Extract to read below:

Total PotashCorp profit [826,000,000] MINUS Government Profit [41,300,000] = PotashCorp Profit

PotashCorp profit [784,700,000] MINUS expansion cost [590,000,000] = final PotashCorp profits) 

That's a fair chunk of change. So, let's see what would have happened if the royalty review had been in effect.

Under this increased royalty, the Saskatchewan Government would have made $82,600,000. That means PotashCorp would have made $743,400,000. Take away the expansion cost of $590,000,000 and PotashCorp has a final profit of $153,400,000.

(Simplified process:
Total PotashCorp profit [826,000,000] MULTIPLIED by Government Royalty Rate [.10] = government profit

Total PotashCorp profit [826,000,000] MINUS Government profit [82,600,000] = PotashCorp profit

PotashCorp profit [743,400,000] MINUS expansion cost [590,000,000] = PotashCorp final profit)

That makes a total difference of profit of $41,300,000 under the potash review. Let's face it, $41,300,000 is a drop in the bucket when your company is making $826,000,000 a year. And even if they did spend $590,000,000 in expansions, then a profit of $153,400,00 FOR ONE QUARTER of operating is a damned fine impressive profit.

End of Extract to read.

» What is needed:
Answer these questions about the text on PotashCorp profits:
1. How much would the Saskatchewan Government have made under the increased royalty?
2. What expansion cost is subtracted from PotashCorp's profit?
3. What government royalty rate does the simplified process use?
The records below the text were taken from a different source.

Provided material below:

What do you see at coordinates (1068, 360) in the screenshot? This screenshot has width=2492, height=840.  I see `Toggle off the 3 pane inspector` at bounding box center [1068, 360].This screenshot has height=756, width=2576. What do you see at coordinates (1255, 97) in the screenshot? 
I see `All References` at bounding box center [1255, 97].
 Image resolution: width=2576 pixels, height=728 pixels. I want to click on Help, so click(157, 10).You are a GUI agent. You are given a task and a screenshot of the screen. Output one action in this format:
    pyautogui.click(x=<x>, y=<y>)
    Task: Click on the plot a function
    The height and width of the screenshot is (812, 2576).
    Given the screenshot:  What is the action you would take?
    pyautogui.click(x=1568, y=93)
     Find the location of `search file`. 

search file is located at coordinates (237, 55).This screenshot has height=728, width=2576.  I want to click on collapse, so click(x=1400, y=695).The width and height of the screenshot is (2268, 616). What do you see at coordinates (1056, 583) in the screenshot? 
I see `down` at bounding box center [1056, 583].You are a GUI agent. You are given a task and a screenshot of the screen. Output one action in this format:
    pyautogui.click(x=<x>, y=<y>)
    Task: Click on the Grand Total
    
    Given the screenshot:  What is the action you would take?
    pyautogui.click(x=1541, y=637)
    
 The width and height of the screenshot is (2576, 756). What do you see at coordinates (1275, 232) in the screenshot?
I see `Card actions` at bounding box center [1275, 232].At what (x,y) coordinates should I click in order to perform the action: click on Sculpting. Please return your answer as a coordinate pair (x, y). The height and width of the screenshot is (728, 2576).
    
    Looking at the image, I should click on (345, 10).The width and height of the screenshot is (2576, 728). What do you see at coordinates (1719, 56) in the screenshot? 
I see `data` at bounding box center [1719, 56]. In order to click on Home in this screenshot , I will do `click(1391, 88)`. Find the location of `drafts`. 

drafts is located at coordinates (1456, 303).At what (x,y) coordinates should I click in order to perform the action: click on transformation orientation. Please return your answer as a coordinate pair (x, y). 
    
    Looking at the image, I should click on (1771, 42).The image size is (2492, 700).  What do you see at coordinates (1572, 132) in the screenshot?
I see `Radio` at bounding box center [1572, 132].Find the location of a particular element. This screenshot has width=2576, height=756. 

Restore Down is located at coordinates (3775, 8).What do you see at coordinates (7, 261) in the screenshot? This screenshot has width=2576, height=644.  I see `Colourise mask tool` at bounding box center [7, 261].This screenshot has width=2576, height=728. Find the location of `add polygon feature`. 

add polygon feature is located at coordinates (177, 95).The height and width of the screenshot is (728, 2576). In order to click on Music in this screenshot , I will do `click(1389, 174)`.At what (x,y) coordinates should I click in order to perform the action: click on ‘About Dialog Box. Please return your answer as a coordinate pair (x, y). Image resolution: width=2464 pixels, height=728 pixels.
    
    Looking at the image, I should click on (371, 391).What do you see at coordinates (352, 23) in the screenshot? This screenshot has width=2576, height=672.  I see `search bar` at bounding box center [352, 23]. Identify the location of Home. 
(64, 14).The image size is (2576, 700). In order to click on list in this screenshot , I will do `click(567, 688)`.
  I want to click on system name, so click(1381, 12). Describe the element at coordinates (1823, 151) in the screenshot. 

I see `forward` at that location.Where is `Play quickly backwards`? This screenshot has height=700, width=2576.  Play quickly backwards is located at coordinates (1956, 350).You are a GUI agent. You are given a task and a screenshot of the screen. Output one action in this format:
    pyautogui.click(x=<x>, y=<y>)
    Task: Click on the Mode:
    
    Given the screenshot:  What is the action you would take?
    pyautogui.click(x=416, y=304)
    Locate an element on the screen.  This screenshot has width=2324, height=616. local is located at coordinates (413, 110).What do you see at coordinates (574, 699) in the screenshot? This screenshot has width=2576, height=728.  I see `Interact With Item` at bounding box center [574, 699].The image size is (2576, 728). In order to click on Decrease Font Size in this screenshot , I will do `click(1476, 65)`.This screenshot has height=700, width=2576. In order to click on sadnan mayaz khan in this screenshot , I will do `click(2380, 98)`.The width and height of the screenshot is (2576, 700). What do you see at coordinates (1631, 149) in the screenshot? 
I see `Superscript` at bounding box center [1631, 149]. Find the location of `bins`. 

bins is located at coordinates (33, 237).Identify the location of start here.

End of Provided material.

» Task output:
1. $82,600,000
2. $590,000,000
3. .10